走りゆく6番隊を見送りながら、ふとフィールド領側を見ると一人の若き騎士がじっと去り行く6番隊を見ていることに気づいた。

「あれは、フィールド公爵の御子息様ね、もしかして6番隊に想い人がいらっしゃるのかしら」

フレンチェスカは6番隊達の二人の女性騎士に気づいていた。想い人はあの二人のうちのどちらかなのだろう。

「若いっていいわね、羨ましいわ」

フレンチェスカは自身の若かりし頃を思い出していた。



 かつてウィターニア王国は数多く貴族達が仕えていた。私はウィターニアの国境付近を守る伯爵の一人娘だった。跡継ぎがいないために幼馴染の隣領の次男と婚姻を結び仲睦まじく過ごしていた。
 時の情勢はノース山脈を越えたノーザンランド村の賊達が周りの村や国を合併し、あっという間ににノーザンランド国、そして帝国へと急成長していた。
 東にあるコールディア王国は帝国の属領になることを表明し、帝国に目をつけられていた南にあるローレンヌ王国は自国の家臣に裏切りに遭い、帝国の属領へと統合された。ノーザンランド帝国の脅威がやって来ることをウィターニアはひしひしと感じながら、国境付近に守る防壁であったレニー家は砦の強化に努めていた。

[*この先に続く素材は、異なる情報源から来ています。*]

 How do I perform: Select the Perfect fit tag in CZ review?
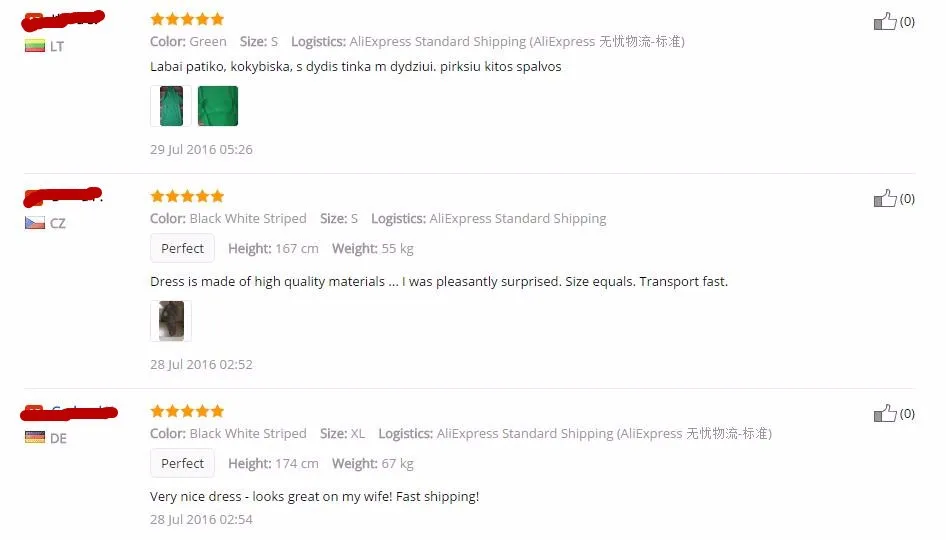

若かった私はノーザンランドの脅威もさほど感じてはいなかったが、砦を守っていた父親がノーザンランドに陥され事態は急変する。帝国の勢いは早く、第2の砦を守る為に夫も発つ。

「もしもの時はエルザと共に逃げるんだ」 

夫の忠告も虚しく、帝国軍に夫は討たれウィターニア王国からの救援など来ることなくあっさりと占領されてしまったのだ。
 侍女達からは逃げるように言われたが、私が逃げるまでに領内の騎士達は命をかけて戦う、彼らにだって家族がいるのに… 。愛する夫は殺され、私まで殺されてしまえばこの地は荒らされてしまう…

 考えるのよ、フレンチェスカ!
 生き残る道を…
 私が上手く立ち回れば…

当主として先祖が代々守ってきた土地と民の命が私の肩に重くのし掛かった。

「降伏しましょう、当主として私が出るわ」

「姫様!!」

「エルザがいると人質を取られてしまう。娘を頼んだわ」
侍女にエルザを託すと、覚悟を決める。所詮殺される身だ、踠いてみるもありだろう。1番綺麗なドレスを身に纏い、敵の頭に目通りを願うとあっさり通る。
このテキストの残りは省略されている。